What's worse is what happens when the politicians disappoint the left-wing bloggers. Then the viciousness is turned on them:
THE DICK DURBIN FIASCO of a few weeks ago provides a wonderful case in point. As is well known, on June 14 Senator Durbin compared the conditions at the Guantanamo detention center to what one could have seen in Nazi Germany or a Stalin-run gulag or while receiving the tender mercies of Pol Pot.In the week that followed, it became apparent to the senator and his staff that he had made a terrible mistake.
Durbin offered an overwrought apology from the Senate floor.
For many of the bloggers who had supported Durbin through his ordeal, his apology occasioned a spasm of characteristically potty-mouthed outrage. Steve Gilliard suggested that Durbin "go fuck himself"; on the Daily Kos, Markos Moulitsas concurred, observing that he agreed with Gilliard and added that "Durbin fucked up."
I can't recall any conservative blogger who vented his spleen in this manner at Stephen Harper while we all mused about his political future.
And is listening to the American version of rabble.ca working for the Democrats?
How has this strategy been working? Disastrously. The last six months have been a horror show for Republicans. And yet, astonishingly, the Democratic party has suffered more in the polls than the Republicans. According to a recent poll done by Democrats Stanley Greenberg and James Carville, 43 percent of Americans have warm feelings for the Republican party compared to 38 percent who feel the same way for Democrats.Why is that? The Democratic party has decided to imitate the style of the political blogs, even though the most trafficked one, the Daily Kos, receives fewer than 600,000 visits a day.
While the traffic numbers of the Daily Kos are a great accomplishment, even 600,000 readers (a generous estimate) are nearly insignificant from a national electoral perspective. And while Kos's readers represent a constituency which prefers a steady diet of heated rhetoric and non-stop Bush bashing, there is nothing to suggest that a larger movement is developing with a similar taste for bare-knuckled, obscenity-laced politics.
The American blogosphere is far ahead of the Canadian counterpart, which gives us the opportunity to see the pitfalls. One is that as much as our writing seem to resonate with the fifty or hundred or thousand daily visitors we each might garner, that number means virtually no one in Canada reads what we write. Though it does not seem likely that our politicians will fall into the trap of thinking that conquering the blogosphere means conquering the electorate, as have the Democrats, we have to be equally cognizant of the fact that the politicians are not making any special effort to please bloggers, nor should they be trying. You might be viewed from time to time by an MP or a staffer, but don't let it go to your head.
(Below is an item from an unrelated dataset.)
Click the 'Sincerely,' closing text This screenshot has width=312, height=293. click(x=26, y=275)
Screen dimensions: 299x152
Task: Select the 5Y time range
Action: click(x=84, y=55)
On the other hand, it is noteworthy to distinguish the frenzied and furious left-wing blogger from the measured and calculating right-wing blogger. While the sound and fury of the left, the abuse and the name-calling, are good for entertainment value, it adds up to little of real value. The left wing politicians are ill-served by their blogging brethren. On the other hand, the "op-eds" of the right-wing, sprinkled with a modest amount of legitimate journalism, taken in measure, is far more helpful, providing talking points that the conservative politician can use to his benefit. Just remember, conservative bloggers, he's trying to get more than just your vote, and well he should. If it looks like he's trying to get just yours, for goodness sake, swallow your pride and set him right yourself.